Bahkan kalau kita tarik lebih jauh: frasa Allahu Akbar malah adalah frasa yang paling banyak diucapkan oleh muazin saat memanggil kita salat. Ada apa dengan kalimat takbir dan salat?
Di tulisan awal, saya sudah menawarkan analogi shalat sebagai sebuah pertemuan, persitatapan, suatu kencan dengan Maha Kekasih. Ada tujuan besar dari pertemuan itu, terkait dengan kedirian kita sebagai hamba-Nya, dan untuk itu Allah mengingatkan kita untuk memetakan kembali alasan dan tujuan segala aktivitas kita. Proses penyadaran itu kemudian dibarengi oleh perintah untuk mengingat kembali siapa diri kita di hadapan-Nya.
Barangkali oleh sebab Allah Maha Tahu kita ini gampang sekali merasa besar, merasa hebat, merasa pintar, hanya karena kita diberi potensi untuk menyadari ‘keberadaan’-nya di antara alam semesta.
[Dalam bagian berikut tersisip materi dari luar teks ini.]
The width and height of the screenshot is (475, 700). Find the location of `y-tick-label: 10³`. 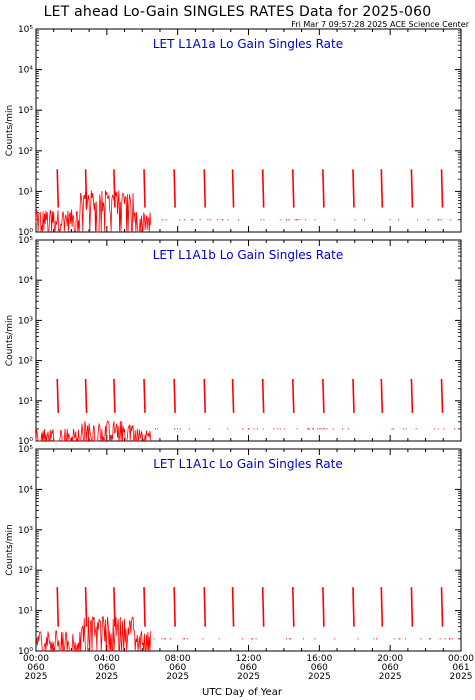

Apalagi kita sudah disanjung sebagai makhluk sempurna. Kita diuji dengan tarik-menarik akal dan hawa nafsu. Kita dipilih menjadi wakil-Nya di muka Bumi.
Kita tahu bahwa kita ini bahkan lebih kecil dari zarrah di hadapan semesta raya tetapi kemampuan kita mempelajari sang alam membuat kita merasa mampu menaklukkannya. Sedangkan goals dari shalat adalah, selain kecintaan yang bertambah dan ketenangan yang menentramkan dalam hati, juga ketakwaan yang membuat kita bisa mencegah diri kita dari perbuatan keji dan mungkar.
Alhasil, agar goals itu tercapai dan proses upgrading akhlaknya berhasil, mula-mula Allah perlu mengingatkan kita, secara rutin dan sistematis, bahwa sebesar apapun engkau berbesar kepala, sesungguhnya Beliau Maha Lebih dan Lebih Besar Lagi. Tidak peduli apakah engkau merasa mampu membelah matahari dan menyeberangi samudera, merekayasa genetika dan menghancurkan planet sekali tembak, seungguhnya “Aku Maha Lebih dan Lebih Besar Lagi”, lalu apa yang sesungguhnya engkau banggakan, engkau sombongkan?
Semangat itupulalah yang mesti kita implementasikan saat meng-akbar-kan Allah di luar shalat, saat bertakbir selepas selesai bersitatap dengan-Nya. Sayangnya, sebagaimana digelisahkan oleh Gus Mus, dalam bertakbir kita ini jangankan merasa nihil, yang ada malah meng-akbar-kan ego dan hawa nafsu kita, dengan mempergunakan takbir-nya Allah sebagai alat.